Extraire la valeur des données non structurées
Dans le domaine de la donnée, IBM fait évoluer Watsonx.data pour permettre l’exploitation fine des données non structurées, trop souvent inaccessibles ou sous-utilisées dans les projets IA. En y intégrant des capacités de structuration, de lignage, de gouvernance et d’orchestration des formats multiples, IBM entend faire de Watsonx.data un point d’accès stratégique entre les agents IA et les silos documentaires des entreprises. L’entreprise annonce un gain de précision de 40 % par rapport aux systèmes RAG classiques.L’acquisition récente de DataStax permet en outre de renforcer les capacités de recherche vectorielle dans cet écosystème. En parallèle, l’intégration de Watsonx comme fournisseur d’API dans la pile Llama de Meta témoigne de la volonté d’IBM d’ancrer son approche dans une dynamique ouverte, interopérable et modulaire.
Côté infrastructure, IBM dévoile LinuxONE 5, la cinquième génération de la gamme de serveurs LinuxONE, une plateforme Linux sécurisée et évolutive, adaptée aux charges de travail critiques, aux environnements hybrides et aux applications d’intelligence artificielle. Mue par le processeur IBM Tellum II, la plateforme intègre des fonctionnalités de sécurité avancées, notamment le chiffrement post-quantique conforme aux normes du NIST, le calcul confidentiel et des modules matériels de sécurité avancée.
Elle peut exécuter jusqu’à 450 milliards d’opérations d’inférence par jour et permettrait, selon IBM, de réduire de 44 % le coût total de possession sur cinq ans comparé à une architecture x86 équivalente.

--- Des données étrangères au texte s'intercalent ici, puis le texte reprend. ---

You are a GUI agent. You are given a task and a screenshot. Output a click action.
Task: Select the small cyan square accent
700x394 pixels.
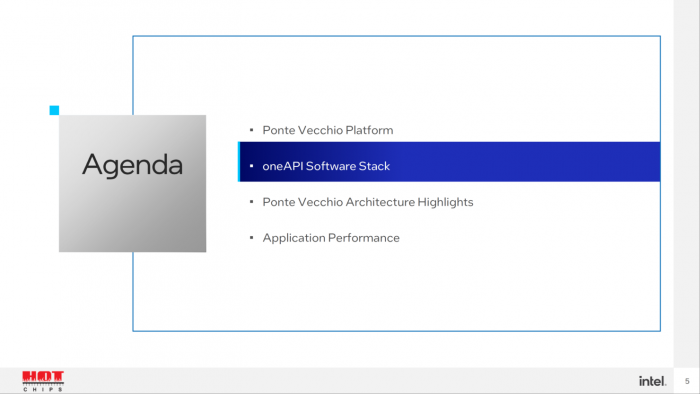(54, 110)
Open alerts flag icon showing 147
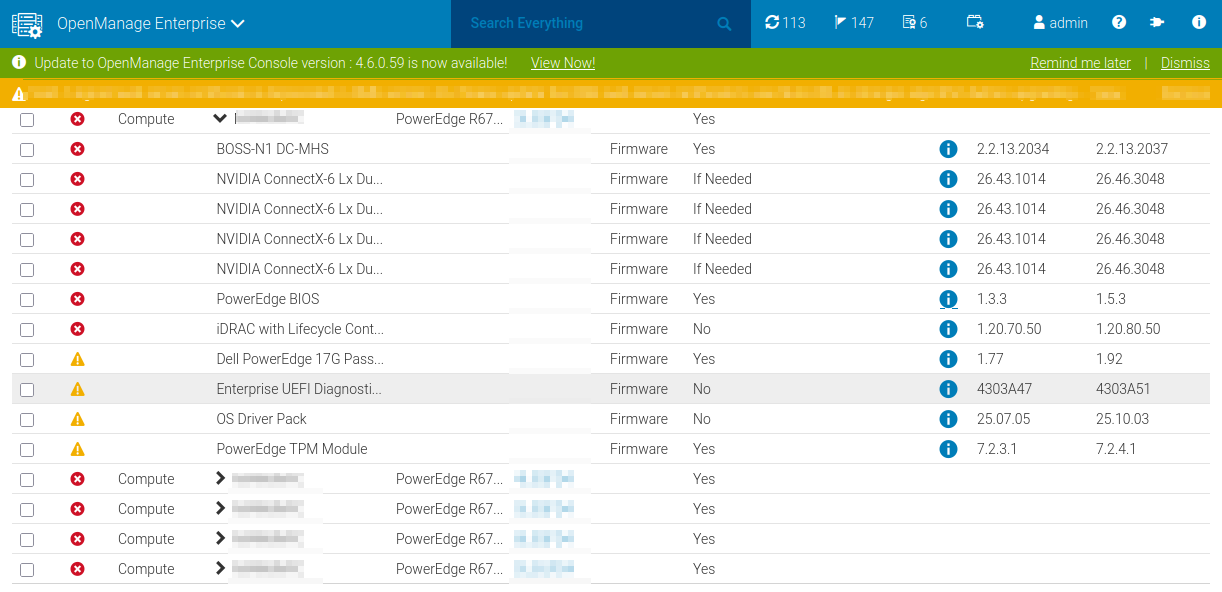This screenshot has width=1222, height=592. click(x=854, y=22)
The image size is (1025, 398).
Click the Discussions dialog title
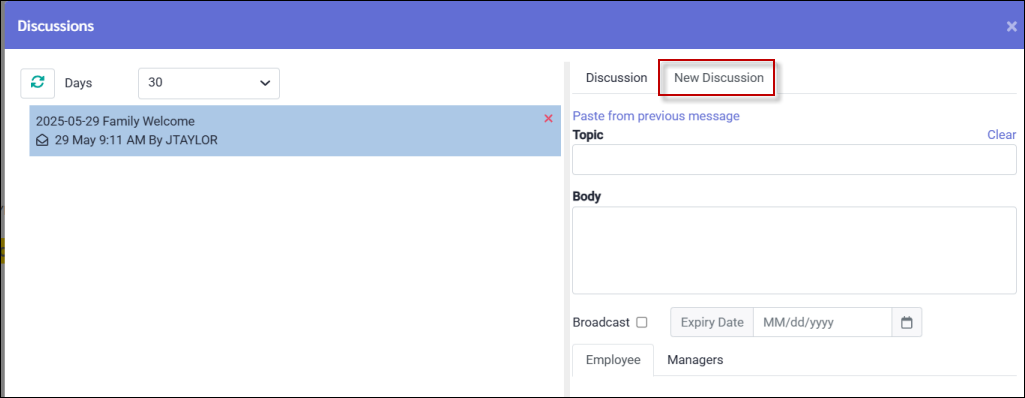tap(56, 26)
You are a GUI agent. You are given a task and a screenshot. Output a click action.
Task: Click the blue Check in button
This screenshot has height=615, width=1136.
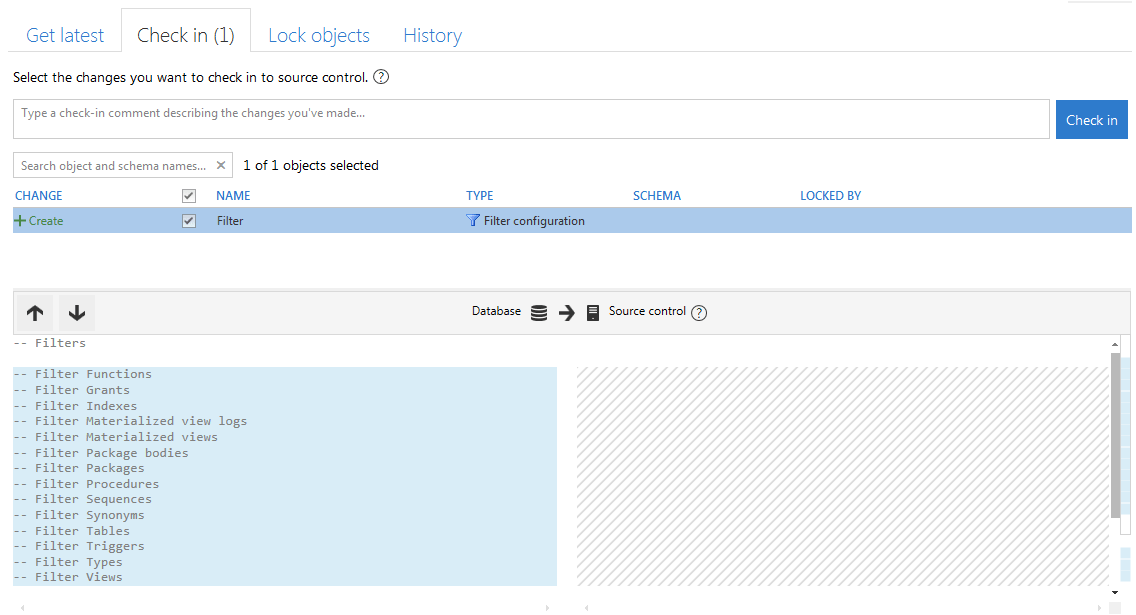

Ce positionnement vise les secteurs réglementés comme la finance, la santé ou les administrations, à la recherche d’alternatives sécurisées et résilientes aux architectures cloud dominantes.

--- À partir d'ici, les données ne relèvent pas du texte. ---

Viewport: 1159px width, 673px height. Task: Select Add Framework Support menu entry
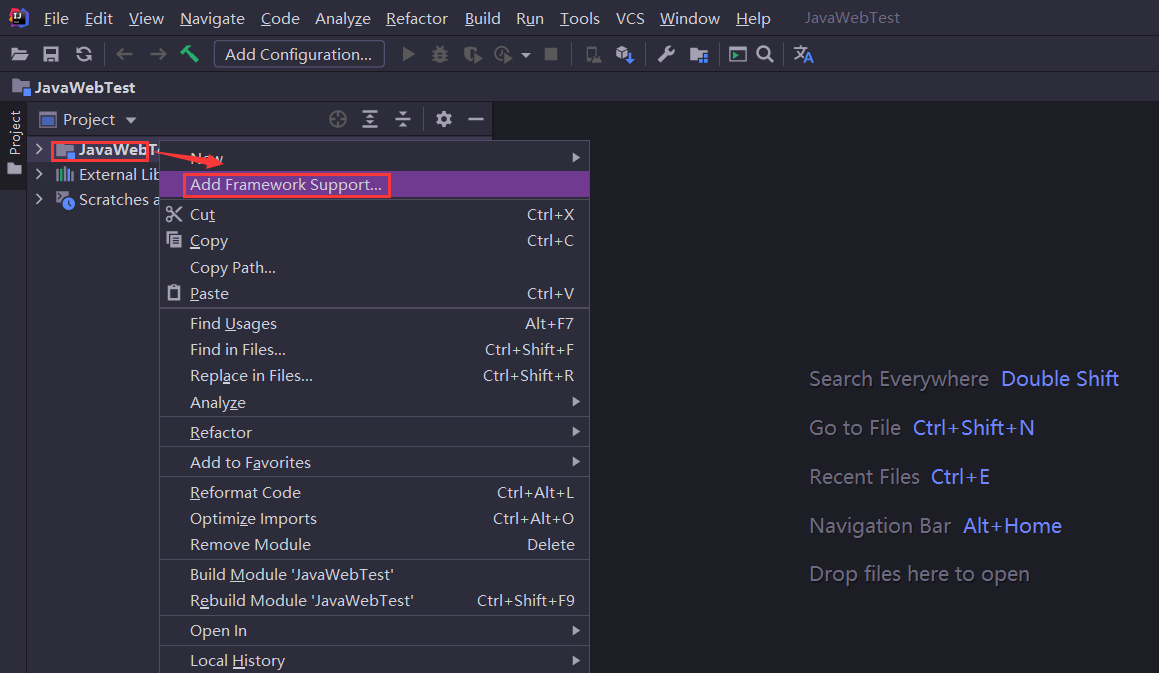pyautogui.click(x=286, y=185)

Une stratégie d’alignement entre IT, métier et IA
L’ensemble de ces annonces s’inscrit dans une stratégie de convergence produits-services articulée autour d’un objectif de rentabilité mesurable. IBM publie à cette occasion un guide intitulé « IT Optimization: Get AI Ready from the Ground Up », qui identifie plusieurs leviers essentiels pour réussir l’industrialisation de l’IA : l’optimisation des coûts en capitalisant sur l’existant, l’architecture hybride conçue intentionnellement, les modèles de consommation flexibles et l’alignement stratégique entre IT et métier. IBM s’appuie également sur IBM Consulting pour accompagner ses clients dans l’identification des cas d’usage, la conception d’architectures souveraines et la gouvernance du cycle de vie des projets d'IA.Face à la montée en puissance d’écosystèmes « hyperscalés » centralisés, IBM revendique une approche fondée sur la modularité, la gouvernance, l’ouverture technologique et la souveraineté des données. À travers Think 2025, l’entreprise réaffirme sa capacité à composer une pile technologique cohérente, depuis les agents IA jusqu’aux infrastructures matérielles, dans une logique d’optimisation continue. Son ambition : fournir aux DSI les briques d’une IA agissante, maîtrisée, frugale et industrialisable, au service de la performance et de la transformation des métiers.